As if .. riiiight … because after all Americans are much more likely to be moved towards a better policy towards the I/P conflict not by arguments that their political system is being manipulated and their blood and treasure is being taken advantage of, but because deep down … they have fretted over the distinctin between jewish cosmopolitanism and jewish nationalism and prefer the former….

Riiiiiiight.

Yeesh.

Like I said in that Yale society thread: Go ahead and ignore the constant open appeals of people like Rabbi “I prefer to live with jews” Yoffie to other Americans telling them to be Israel Firsters. And go ahead and (unlike Phil) don’t raise the issue when they go on and on about the importance of Israel and etc. and never ever utter a molecule of concern about American interests no matter how greatly and gravely they are immediately implicated. (With nuclear weaponry issues even.)

Go ahead instead—like so much commentary here—debate the Yoffie’s of the U.S. over the intricacies of what Zionism or democracy means, and whether the Mufti was really a bad guy or not and whether the Palestinians said X or Y back during Conference A or Conference B or blah blah blah, ad infinitum, ad nauseum.

Go ahead. The Rabbi Yoffie’s of the world *love* you for it. They’ll argue with you until the cows come home over this crap! Delighted to do so! First off of course you ain’t never going to move them from their opinions. But the greatest thing of all is that you’re just impliedly reinforcing the idea that oh of *course* the U.S. should be up to its neck in the conflict over there! That … there’s innumerable matters of great and vast concern and interest for the U.S. over there that we *must* be involved in! After all, all *you* appear to be saying is that, gee, maybe we ought to be a little more even-handed….

Or go even further if you want, and they’ll love you even *more* for that: Go “take the Palestinian/arab/persian side” and see what fun they’ll have with you. Siding with bin Laden and Yassir Arafat and the lunatics of the Taliban and the loudmouth from Iran who doesn’t even know to wear a freaking tie when speaking to the U.N….
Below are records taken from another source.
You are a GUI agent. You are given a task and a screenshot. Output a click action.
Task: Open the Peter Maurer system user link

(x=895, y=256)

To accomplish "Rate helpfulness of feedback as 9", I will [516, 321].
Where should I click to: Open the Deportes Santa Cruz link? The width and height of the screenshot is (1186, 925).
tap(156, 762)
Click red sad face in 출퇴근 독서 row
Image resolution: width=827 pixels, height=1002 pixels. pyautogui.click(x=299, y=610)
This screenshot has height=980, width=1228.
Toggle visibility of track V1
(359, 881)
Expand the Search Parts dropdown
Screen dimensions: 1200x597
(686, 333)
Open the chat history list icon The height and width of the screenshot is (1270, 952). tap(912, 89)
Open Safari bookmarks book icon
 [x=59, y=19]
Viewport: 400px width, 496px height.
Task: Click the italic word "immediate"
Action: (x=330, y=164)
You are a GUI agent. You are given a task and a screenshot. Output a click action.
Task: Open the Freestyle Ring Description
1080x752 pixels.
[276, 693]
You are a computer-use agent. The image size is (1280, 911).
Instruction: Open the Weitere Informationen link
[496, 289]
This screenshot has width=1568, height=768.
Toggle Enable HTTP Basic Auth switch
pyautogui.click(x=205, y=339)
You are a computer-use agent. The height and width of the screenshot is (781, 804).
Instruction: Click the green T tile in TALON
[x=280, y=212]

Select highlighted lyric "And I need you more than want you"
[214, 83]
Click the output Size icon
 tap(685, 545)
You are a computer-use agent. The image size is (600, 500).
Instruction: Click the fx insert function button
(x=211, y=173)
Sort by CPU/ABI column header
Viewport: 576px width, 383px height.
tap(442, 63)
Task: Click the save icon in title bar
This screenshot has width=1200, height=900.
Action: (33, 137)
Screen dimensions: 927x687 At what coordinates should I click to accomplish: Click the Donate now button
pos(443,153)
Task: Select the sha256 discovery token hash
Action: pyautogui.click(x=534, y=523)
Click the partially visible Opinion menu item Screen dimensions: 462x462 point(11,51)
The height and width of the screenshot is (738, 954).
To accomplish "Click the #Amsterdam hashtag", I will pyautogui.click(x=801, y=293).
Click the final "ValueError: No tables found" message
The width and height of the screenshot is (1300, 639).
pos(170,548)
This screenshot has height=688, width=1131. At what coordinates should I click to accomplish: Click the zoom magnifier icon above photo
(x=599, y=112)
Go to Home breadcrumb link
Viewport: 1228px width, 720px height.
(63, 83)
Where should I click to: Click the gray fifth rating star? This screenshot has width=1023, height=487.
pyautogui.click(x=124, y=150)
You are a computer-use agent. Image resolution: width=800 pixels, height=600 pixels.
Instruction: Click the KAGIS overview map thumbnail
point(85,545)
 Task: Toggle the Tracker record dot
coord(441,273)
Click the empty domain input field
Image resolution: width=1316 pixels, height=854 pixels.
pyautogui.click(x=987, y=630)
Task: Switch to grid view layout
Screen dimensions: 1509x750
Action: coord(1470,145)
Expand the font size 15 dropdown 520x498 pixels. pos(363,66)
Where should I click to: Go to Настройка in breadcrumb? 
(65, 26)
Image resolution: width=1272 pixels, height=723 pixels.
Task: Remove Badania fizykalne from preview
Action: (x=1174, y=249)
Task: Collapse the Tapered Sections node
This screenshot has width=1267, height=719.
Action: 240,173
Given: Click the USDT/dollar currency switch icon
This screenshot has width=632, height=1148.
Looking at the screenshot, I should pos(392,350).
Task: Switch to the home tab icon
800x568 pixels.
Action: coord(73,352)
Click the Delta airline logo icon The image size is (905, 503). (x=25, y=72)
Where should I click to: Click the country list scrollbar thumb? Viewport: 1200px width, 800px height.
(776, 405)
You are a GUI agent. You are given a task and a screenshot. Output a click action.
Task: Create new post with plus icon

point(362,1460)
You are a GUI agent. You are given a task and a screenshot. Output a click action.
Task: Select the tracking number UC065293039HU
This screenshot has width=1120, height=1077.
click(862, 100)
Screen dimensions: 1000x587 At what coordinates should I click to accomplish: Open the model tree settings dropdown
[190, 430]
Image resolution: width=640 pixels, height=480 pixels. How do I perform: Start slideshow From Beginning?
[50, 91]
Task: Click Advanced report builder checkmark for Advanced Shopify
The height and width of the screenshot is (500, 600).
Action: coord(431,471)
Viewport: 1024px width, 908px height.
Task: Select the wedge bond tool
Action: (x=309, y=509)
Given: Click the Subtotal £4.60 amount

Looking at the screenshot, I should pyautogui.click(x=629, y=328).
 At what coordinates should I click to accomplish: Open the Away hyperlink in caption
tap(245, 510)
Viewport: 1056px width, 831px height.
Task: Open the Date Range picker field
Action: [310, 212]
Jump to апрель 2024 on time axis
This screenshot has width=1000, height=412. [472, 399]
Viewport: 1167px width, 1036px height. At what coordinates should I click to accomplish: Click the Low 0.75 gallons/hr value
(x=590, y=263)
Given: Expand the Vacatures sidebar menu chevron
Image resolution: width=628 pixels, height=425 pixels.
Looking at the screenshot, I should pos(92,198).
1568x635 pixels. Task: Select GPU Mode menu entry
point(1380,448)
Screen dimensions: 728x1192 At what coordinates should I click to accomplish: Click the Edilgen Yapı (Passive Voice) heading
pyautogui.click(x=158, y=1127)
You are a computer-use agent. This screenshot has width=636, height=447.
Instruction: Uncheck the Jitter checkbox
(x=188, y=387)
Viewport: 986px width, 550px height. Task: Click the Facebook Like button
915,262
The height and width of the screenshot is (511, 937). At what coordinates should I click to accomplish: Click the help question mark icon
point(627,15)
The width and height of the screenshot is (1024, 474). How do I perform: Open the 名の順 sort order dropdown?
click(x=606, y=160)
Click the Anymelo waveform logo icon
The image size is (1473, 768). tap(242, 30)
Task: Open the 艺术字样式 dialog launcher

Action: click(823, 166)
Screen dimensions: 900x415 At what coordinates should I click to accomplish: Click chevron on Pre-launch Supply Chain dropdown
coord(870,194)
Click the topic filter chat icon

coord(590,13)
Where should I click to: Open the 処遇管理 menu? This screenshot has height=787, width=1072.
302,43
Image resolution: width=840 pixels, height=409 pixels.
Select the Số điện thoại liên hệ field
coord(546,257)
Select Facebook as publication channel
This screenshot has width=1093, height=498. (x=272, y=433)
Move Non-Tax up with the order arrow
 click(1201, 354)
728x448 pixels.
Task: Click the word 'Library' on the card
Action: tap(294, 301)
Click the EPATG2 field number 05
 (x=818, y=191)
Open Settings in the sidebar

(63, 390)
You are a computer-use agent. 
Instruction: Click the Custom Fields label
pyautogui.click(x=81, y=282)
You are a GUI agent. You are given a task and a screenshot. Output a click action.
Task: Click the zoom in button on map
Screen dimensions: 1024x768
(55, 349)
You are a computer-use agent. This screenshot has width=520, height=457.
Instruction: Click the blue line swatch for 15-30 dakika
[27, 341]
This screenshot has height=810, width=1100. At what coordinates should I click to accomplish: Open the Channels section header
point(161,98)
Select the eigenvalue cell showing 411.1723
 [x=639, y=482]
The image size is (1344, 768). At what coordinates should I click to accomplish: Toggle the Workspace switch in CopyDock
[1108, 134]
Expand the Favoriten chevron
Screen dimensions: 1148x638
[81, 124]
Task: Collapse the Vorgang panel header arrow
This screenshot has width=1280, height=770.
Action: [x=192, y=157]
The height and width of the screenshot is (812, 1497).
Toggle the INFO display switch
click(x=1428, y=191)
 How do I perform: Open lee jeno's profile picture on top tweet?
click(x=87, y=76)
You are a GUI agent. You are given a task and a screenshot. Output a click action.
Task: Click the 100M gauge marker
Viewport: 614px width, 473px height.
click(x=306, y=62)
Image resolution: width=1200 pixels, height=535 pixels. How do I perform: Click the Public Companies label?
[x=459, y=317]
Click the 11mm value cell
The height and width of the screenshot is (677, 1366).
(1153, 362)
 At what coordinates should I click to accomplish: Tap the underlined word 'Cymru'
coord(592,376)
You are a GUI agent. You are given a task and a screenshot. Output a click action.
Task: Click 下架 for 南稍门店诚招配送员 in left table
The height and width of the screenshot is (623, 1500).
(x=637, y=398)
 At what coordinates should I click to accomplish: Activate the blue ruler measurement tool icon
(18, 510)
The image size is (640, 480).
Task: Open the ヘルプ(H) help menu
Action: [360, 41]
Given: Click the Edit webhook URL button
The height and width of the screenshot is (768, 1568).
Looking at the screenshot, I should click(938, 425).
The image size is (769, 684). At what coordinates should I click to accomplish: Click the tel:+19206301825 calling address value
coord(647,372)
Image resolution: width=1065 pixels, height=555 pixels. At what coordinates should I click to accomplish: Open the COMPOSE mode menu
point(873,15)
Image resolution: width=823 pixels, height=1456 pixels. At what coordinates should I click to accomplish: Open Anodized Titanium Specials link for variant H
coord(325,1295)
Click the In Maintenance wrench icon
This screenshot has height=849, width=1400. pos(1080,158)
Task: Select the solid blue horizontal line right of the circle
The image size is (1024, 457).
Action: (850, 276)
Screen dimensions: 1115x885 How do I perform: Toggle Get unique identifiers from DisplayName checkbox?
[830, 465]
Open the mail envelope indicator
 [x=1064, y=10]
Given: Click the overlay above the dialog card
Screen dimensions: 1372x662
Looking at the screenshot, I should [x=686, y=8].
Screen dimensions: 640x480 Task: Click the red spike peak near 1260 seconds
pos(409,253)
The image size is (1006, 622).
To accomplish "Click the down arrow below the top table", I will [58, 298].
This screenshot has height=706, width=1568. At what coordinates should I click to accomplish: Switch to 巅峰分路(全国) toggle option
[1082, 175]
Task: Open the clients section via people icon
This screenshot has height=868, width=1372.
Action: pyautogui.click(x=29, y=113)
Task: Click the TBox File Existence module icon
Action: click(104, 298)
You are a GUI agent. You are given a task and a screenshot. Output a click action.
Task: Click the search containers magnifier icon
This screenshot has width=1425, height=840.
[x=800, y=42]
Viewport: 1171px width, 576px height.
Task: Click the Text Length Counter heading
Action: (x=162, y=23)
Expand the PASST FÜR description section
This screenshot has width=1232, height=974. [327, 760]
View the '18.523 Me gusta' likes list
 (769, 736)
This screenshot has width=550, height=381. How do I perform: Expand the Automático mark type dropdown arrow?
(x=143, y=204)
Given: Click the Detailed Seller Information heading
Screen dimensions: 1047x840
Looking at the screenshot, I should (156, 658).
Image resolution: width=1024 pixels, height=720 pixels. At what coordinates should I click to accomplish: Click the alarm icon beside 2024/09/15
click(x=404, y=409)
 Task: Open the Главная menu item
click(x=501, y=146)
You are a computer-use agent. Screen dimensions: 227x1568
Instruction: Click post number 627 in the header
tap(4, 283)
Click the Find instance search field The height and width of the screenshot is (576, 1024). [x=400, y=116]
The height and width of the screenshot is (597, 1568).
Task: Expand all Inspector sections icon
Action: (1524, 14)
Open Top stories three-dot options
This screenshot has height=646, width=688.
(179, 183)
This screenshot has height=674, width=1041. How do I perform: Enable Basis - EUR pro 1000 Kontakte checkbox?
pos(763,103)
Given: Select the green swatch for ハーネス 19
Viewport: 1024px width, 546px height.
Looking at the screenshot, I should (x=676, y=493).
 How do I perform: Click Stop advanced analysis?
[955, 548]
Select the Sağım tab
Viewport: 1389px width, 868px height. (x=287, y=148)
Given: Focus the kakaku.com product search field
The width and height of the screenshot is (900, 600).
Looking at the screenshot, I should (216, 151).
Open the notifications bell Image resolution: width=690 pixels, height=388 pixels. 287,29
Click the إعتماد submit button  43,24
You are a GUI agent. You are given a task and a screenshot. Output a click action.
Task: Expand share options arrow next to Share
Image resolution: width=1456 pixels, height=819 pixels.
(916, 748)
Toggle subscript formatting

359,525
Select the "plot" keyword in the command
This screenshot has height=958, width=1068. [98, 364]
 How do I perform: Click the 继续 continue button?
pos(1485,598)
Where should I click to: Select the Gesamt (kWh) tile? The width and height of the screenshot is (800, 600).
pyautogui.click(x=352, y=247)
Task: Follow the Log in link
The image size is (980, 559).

Go ahead. Hell, you’re like the Rabbi Yoffie’s best friends in the world! Giving them a free pass to exhort Americans to put the interests of Israel first, and then … to not even have to *argue* whether America has any true interests over there worth our blood and treasure! What a pal!

As I said in that Yale society thread, nobody on the planet much less here can say with any good degree of certainty or credibility whatsoever what’s the perfectly just and fair solution to the I/P conflict. And damn near everyone here agrees the U.S. is just being used like a cheap prostitute and that involvement is hurting the situation.

And yet … so much of the sensibility here seems to be that no, Americans don’t care so much about their country being used like a cheap whore, and the real solution is to just make all Americans Ph.D’s on the vast intricacies of Zionism and jewish and Mideast history and this will result in a fair and just solution, despite the fact that nobody here can even articulate same with any confidence or credibility.

Pfui.

All the more glad you nailed it here Phil, and MJ Rosenberg in that other thread. Not that these other substantive issues aren’t interesting or aren’t worth discussing on their own, but damn, a Yoffie talks like that and all that is noticed is the freaking trees and nobody even mentions the forest?